If it was… I would have “just stopped” with my eating disorder behaviors and thoughts years ago.

I have lived with the pain of people judging my struggles.  I have lived with people pleading with me to “just stop”… “if you love your family, if you loved your kids, you would stop being so selfish and STOP… just eat, JUST EAT ALICE!” 

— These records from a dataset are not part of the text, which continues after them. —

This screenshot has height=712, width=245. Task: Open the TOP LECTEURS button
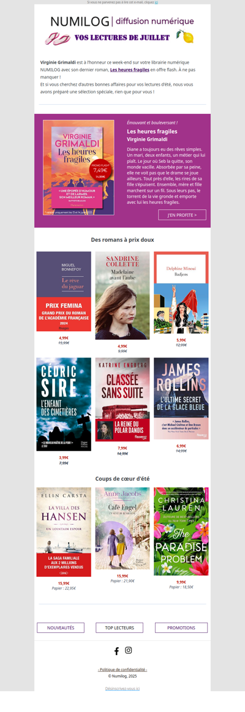click(119, 628)
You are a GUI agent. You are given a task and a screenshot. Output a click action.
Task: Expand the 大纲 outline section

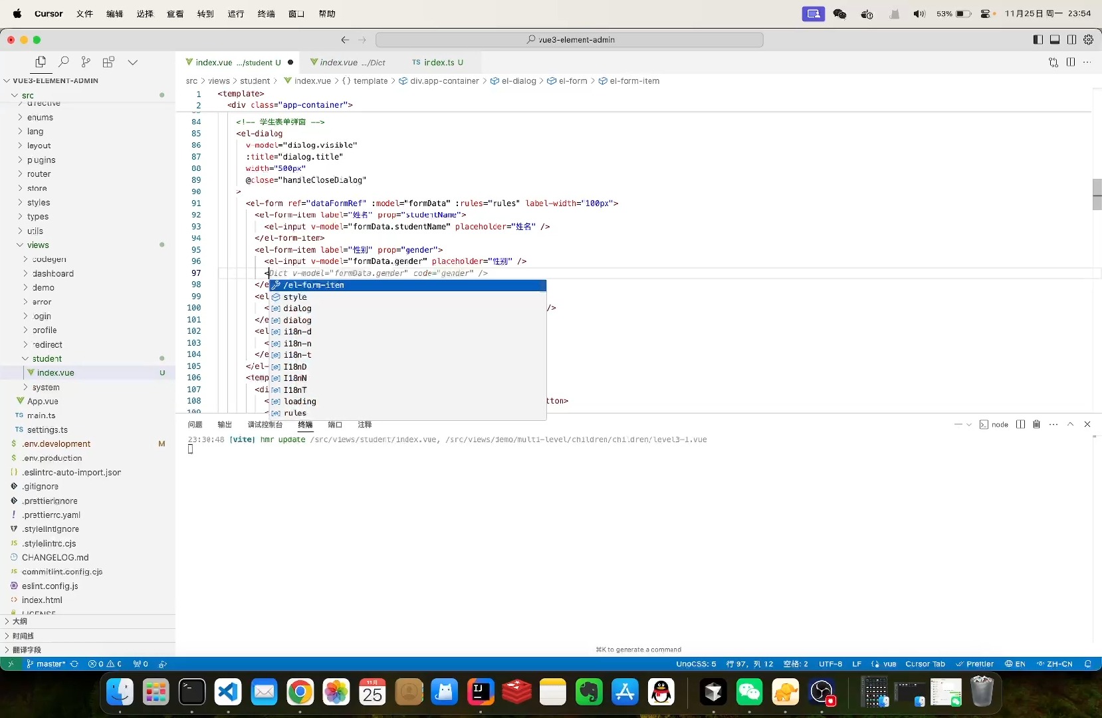(19, 622)
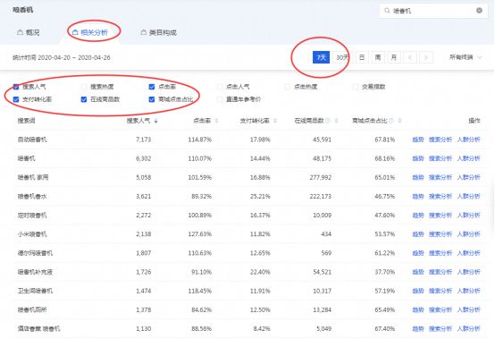The image size is (495, 339).
Task: Open help icon next to 在线商品数
Action: pos(328,121)
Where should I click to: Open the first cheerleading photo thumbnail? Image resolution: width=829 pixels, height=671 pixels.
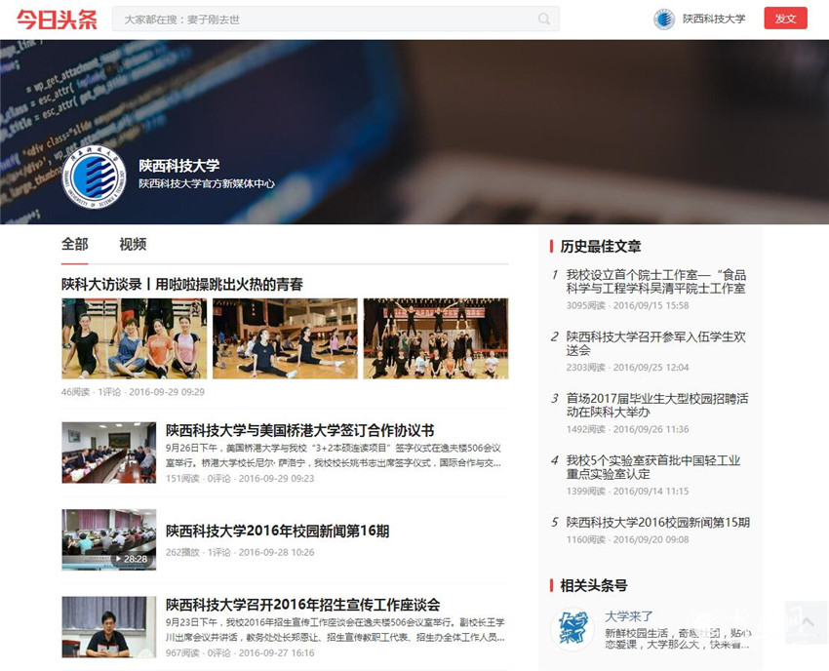tap(134, 338)
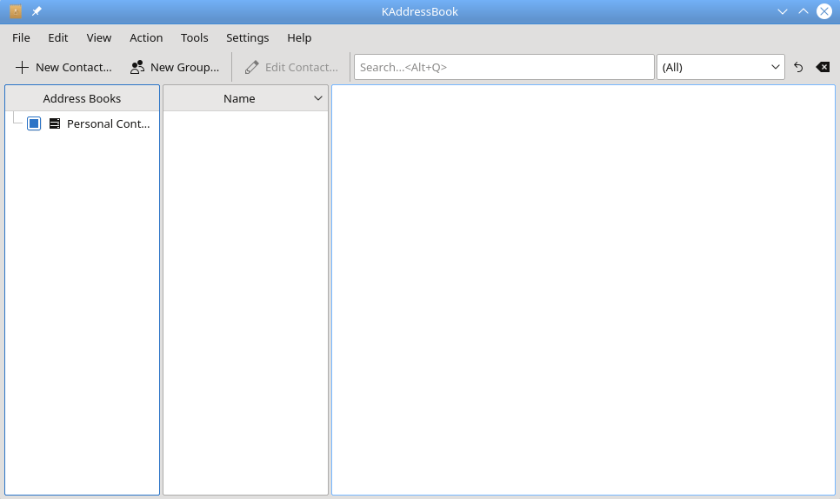The width and height of the screenshot is (840, 499).
Task: Click the Name column sort arrow
Action: coord(318,98)
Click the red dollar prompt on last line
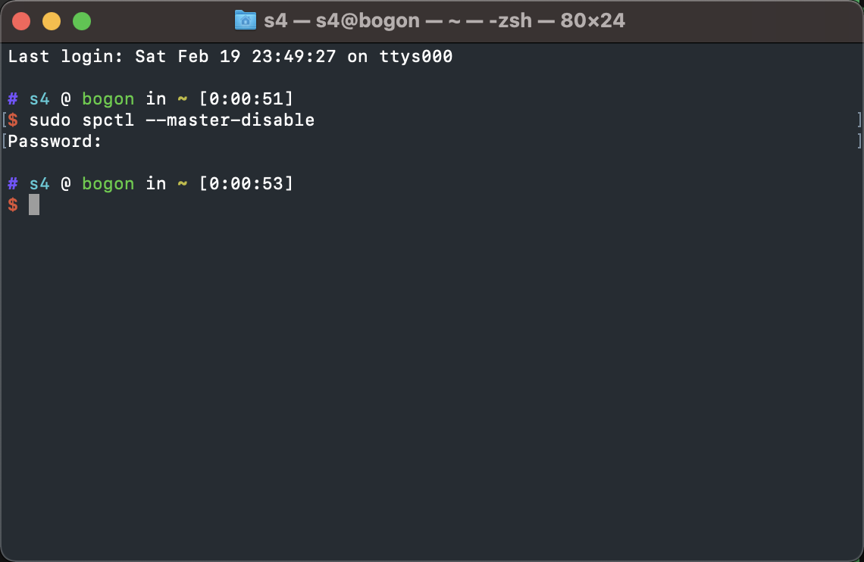This screenshot has height=562, width=864. tap(13, 205)
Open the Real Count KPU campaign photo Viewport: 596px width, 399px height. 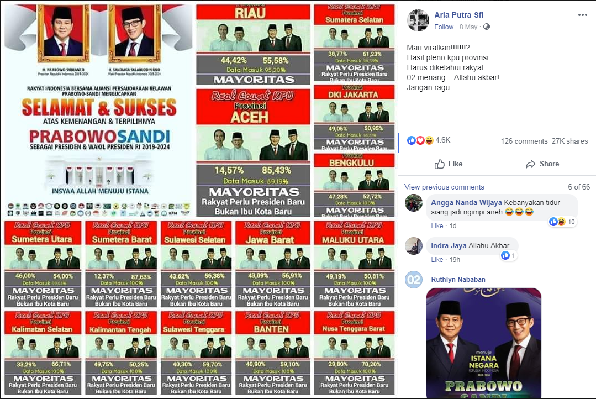[x=199, y=200]
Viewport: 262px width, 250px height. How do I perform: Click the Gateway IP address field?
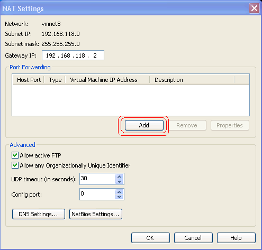click(73, 55)
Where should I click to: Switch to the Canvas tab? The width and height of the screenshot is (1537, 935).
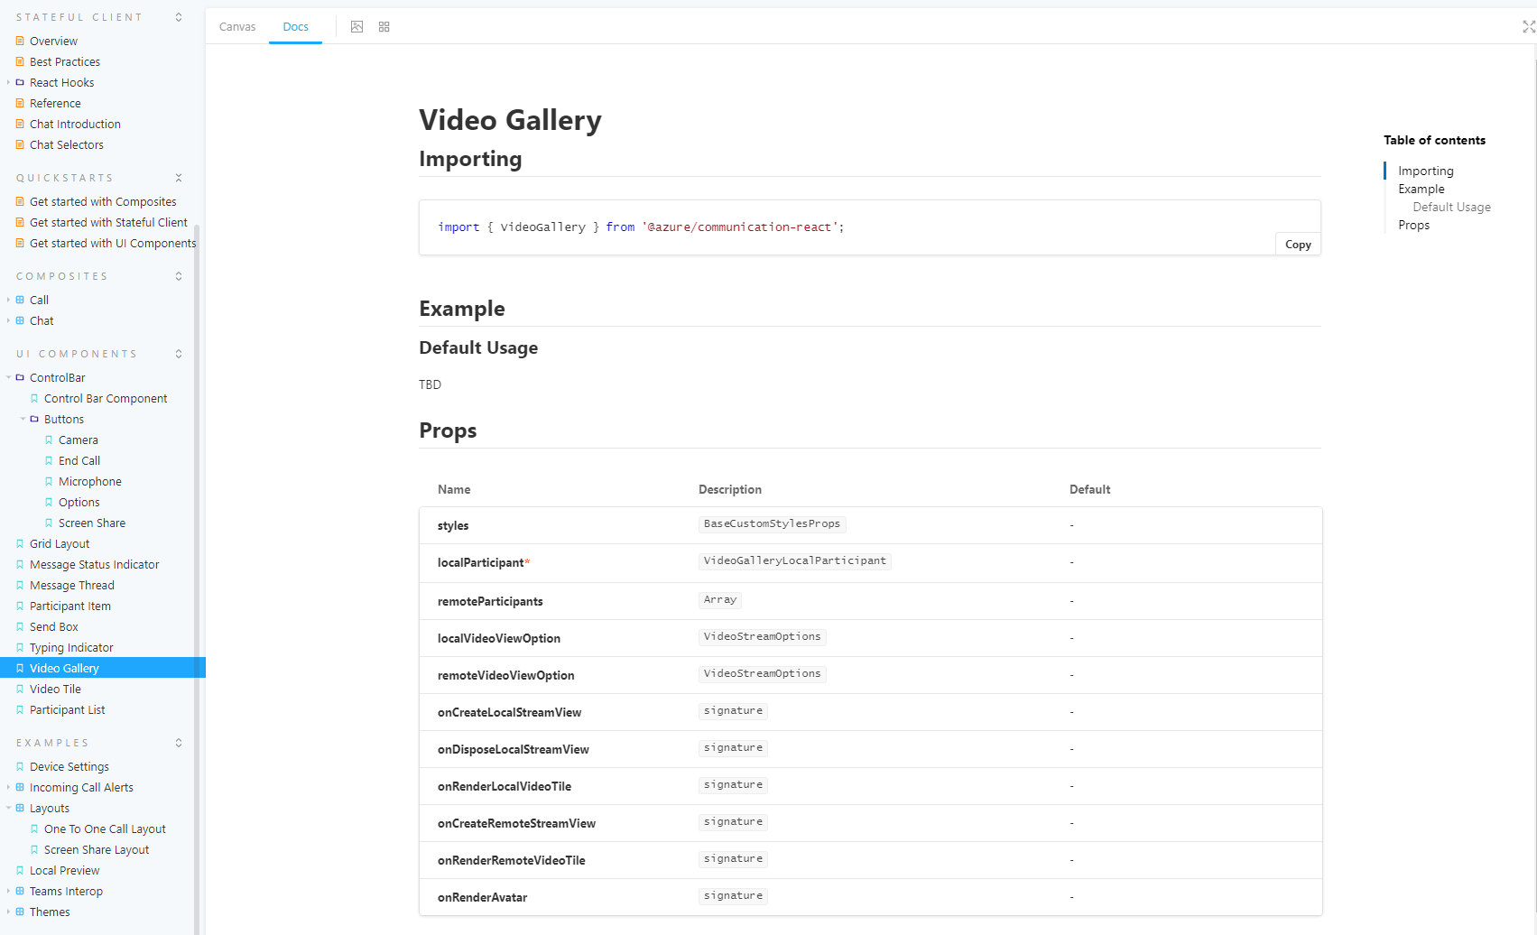[x=236, y=26]
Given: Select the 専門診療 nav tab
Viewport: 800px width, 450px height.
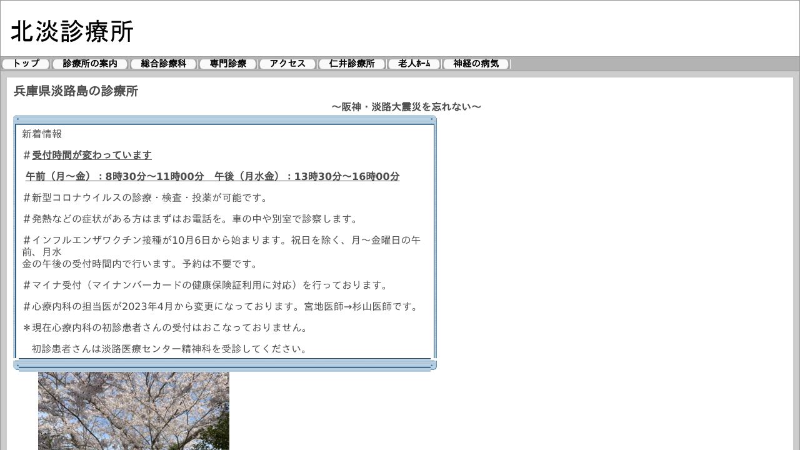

These pleas, these words never rang truer and louder in my head then when I was facing inpatient treatment with potentially months apart from my little family.  Believe me, no one was harder on me than myself.  “Oh Alice,” I would cry, “just eat… you can avoid this whole situation if you just eat… you are so selfish so unbelievably wrapped up in yourself, you are a bad mother, a terrible wife, an incredibly indecent HUMAN BEING, just eat.”…but I couldn’t, I was too far down the path to “just eat”.

Sounds ridiculous huh?  It’s okay, you can say it, I get it, it does sound ridiculous… but, I just couldn’t eat. 

So, I couldn’t think straight, I started randomly passing out, my liver started failing. 

And I had to leave my family.  I could have died.  I really had to leave my family, for 75 days. 
And it was so painful and so awful that I rarely let my mind go back to the day that I drove away with Mr. Wonderful.  I drove away from my home, I drove away from my children, leaving them lost and confused and too young to understand. 

Oh, this brings back so much pain. 

I’m going to take a time-out before proceeding with this post and where I was hoping to go with it.